After 4 rounds the open scoring kicked in and had Toyoshima up 40-36, twice, and 39-37. The shut outs seemed very harsh but it was clear that Toyoshima was starting to take over, and the first two rounds were close in fairness to the judges.
Toyoshima seemed to slow down in round 5, cruising at times, but Beppu failed to make him pay. In fact if anything Toyoshima managed to win the round by doing very little. What he did well was land the eye catching shots late in the round, notably a good jab and a couple of good body shots. Beppu seemed to be running out of ideas an that was particularly notable in rounds 6 as he began to look tired, was falling well behind on the scorecards, and was unwilling, or unable, to sell out and go for it. The body shots had taken some of the fight out of him, and the jabs had repeatedly take the play away from him when he did manage to have moments.
In round 7 things went from bad to worse for Beppu who was dropped from a fantastic uppercut. Prior to which he had taken more body shots, and looked to be a man physically wilting, and being broken down. He got up from the knockdown, but seemed hurt again late in the round, as Toyoshima's body work continued.
Beppu tried to turn things around in round 8, but it was too little too late and he really didn't come close to doing enough to take the round from a man who looked bigger, stronger, fresher, hungrier andmore powerful than himself. In fact if anything Beppu looked like he was needing to work incredibly hard for any success, whilst Toyoshima seemed to be relaxed, landing at will and having more consistent success.

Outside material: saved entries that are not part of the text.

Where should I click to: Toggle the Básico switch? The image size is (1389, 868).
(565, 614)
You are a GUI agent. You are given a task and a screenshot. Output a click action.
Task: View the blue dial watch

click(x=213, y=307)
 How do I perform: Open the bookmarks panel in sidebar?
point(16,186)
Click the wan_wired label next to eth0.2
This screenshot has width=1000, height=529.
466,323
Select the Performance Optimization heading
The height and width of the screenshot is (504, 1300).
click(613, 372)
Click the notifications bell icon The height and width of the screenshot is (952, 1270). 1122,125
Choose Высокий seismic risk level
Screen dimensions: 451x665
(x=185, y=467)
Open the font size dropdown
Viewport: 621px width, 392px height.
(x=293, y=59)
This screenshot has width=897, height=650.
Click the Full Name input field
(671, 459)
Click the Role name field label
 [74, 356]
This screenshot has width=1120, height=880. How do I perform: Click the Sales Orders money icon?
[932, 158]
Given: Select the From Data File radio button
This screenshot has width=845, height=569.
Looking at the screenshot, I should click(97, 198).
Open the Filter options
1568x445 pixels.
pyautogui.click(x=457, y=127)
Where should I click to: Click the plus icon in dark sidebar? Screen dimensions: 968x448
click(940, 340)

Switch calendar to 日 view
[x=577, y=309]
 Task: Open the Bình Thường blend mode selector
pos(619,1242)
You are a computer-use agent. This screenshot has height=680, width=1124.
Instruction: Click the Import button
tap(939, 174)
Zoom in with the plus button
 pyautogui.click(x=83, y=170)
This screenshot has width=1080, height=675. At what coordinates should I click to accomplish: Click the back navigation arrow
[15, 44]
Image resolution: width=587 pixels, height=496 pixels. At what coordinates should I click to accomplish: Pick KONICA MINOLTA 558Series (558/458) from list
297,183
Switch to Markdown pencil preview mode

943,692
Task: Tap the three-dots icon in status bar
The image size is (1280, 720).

After 8 rounds we saw the open scoring again, with scores of 80-71, twice, and 78-73, all in favour of Toyoshima who was in complete control of the bout and was bossing it with ease.
Toyoshima seemed to take round 9 off, not doing much at all, and allowing Beppu the chance to let his shots off. It was clear that Beppu needed to massively turn things around and it seemed a good idea from Toyoshima to not take any risks if he didn't need to. He was going to win as long as he stayed on his feet and Beppu had to gamble. And gamble he did, with Beppu trying to turn things around in rounds 9 and 10. Sadly however Beppu's gamble failed to payoff and in round 10 he was broken up by body shots, badly hurt, and forced on to the retreat. A jab forced Beppu to stumbles towards his own corner, and a left hook followed, sending Beppu down. To his credit Beppu managed to get to his feet, but the referee finished the count, saving Beppu from further punishment.
What promised to be a great fight heading in, was strangely one sided, and it seemed clear that Beppu's problems, including a lack od sparring a late flight to Tokyo and more than a year of inactivity, did him no favours at all here. As for Toyoshima this is a second big win for him in 2021 and he has really been one of the few big success stories from Japan this year, due to a very scattered calendar of fights. There's a good chance he'll squeeze in another and could be one of the run away fighters for Japanese domestic fighter of the year at this rate.